EDITOR’S NOTE: This topic and many more related to Christian ethics will be covered at the
Shepherd’s Church 360 Church Leaders Conference hosted by Shepherds Theological Seminary on October 16-18. More information on conference speakers, schedule, and registration here
According to a survey conducted by Care Net, 70 percent of women who reported having an abortion identified as “Christian” and 43 percent of women who had an abortion in 2021 regularly attended church.
More than likely, when you attend church on the Lord’s Day, sitting near you are people who have chosen to abort a baby at some point in their life. Some women sitting in the sanctuary may be struggling over this decision. Unfortunately, that same Care Net survey also found that only 7 percent of churchgoing women who had an abortion discussed their abortion with their pastor or parishioners. Reasons given for this silence included:
- 65 percent of the women believed church members judged single women who are
- 59 percent of the women believed their church wasn’t prepared to help them in decisions
about unwanted pregnancies.
More women reported experiencing feelings of condemnation rather than a sense of care from their local church. It’s time to take a realistic look at tangible ministry opportunities to physically, spiritually, and financially help women who are experiencing unwanted pregnancies—for whatever reason. I’d like to suggest we begin with two action points.

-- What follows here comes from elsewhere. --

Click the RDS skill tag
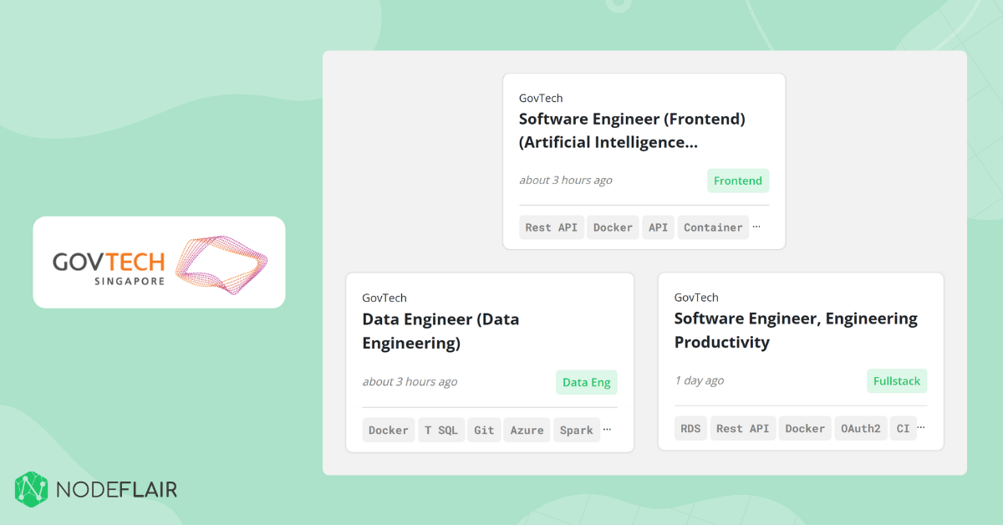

Create a culture of compassion.
This culture of compassion extends to those who have had an abortion in their past and those who are considering abortion due to an unwanted pregnancy in the present. Many women who have had an abortion, and men who have encouraged an abortion, fear being open about their past, even in their accountability groups and close circles. Have you ever thought about the fact that a church is a congregation where everyone has a past? We are all sinners, we are all equally incapable of justifying ourselves through righteousness, and we are all equally dependent on Jesus Christ for our salvation. The church should be a gathering place for humble and honest transparency, which leads to godly encouragement and counsel.
And remember too that we follow the example of God, who does not hold our sins against us, but removes our sin “as far as the east is from the west” (Psalm 103:12). Compassion, acceptance, and love should be the attitude of our heart toward another believer who repents and asks the Lord to pick up the broken pieces of their lives as they obey Him in the future.

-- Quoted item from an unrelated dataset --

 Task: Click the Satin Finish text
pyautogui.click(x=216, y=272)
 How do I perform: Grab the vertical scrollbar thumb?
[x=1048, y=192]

Compassion must also be the posture of the church toward women who face unwanted pregnancy. Rather than shame a woman for even considering an abortion, or gossiping about a single woman’s pregnancy, seek to better understand her circumstance for the purpose of providing help. What financial, social, or emotional reasons have caused this pregnancy to be unwanted? Is abuse, or sexual assault, a factor in this decision? By asking these questions, we can better learn how to help in tangible ways.
As a church, we can’t rightly care for a person until we know them. My prayer is that any woman who came to our churches for help due to a pregnancy would say of us what the apostle James encouraged the church: to let “mercy triump over judgment” (James 2:13).
Be willing to provide financial, emotional, or adoptive care.
I appreciate the challenge by former Vice President Mike Pence, who told a South Carolina church earlier this year that “if you’re going to be pro-life, you need to be pro-adoption.” This a profoundly simple, yet biblical perspective. Isaiah wrote: “Learn to do good; seek justice, correct oppression, bring justice to the fatherless, plead the widow’s cause” (Isaiah 1:17). This command to seek justice and to care for those in need is echoed through the entire Bible, and this command is for us.
One of the American church’s greatest witnesses is the fact that the adoption rate among Christian families is twice as high as the rate among the total population. Five percent of practicing Christians in the United States have adopted, including many families at the church I pastor. The youth group at my church reflects a multi-ethnic, adoption-oriented church family, and we have been able to minister to Christians who have opened their families to children in need.
I pray that the church’s reputation when it comes to the unborn will cause women to look to their local church—not their local Planned Pregnancy Center—as the only source for resources, help and encouragement. To improve our testimony in the community, we need churches committed to providing these tangible resources to woman to help them decide they not only should keep their baby, but they can!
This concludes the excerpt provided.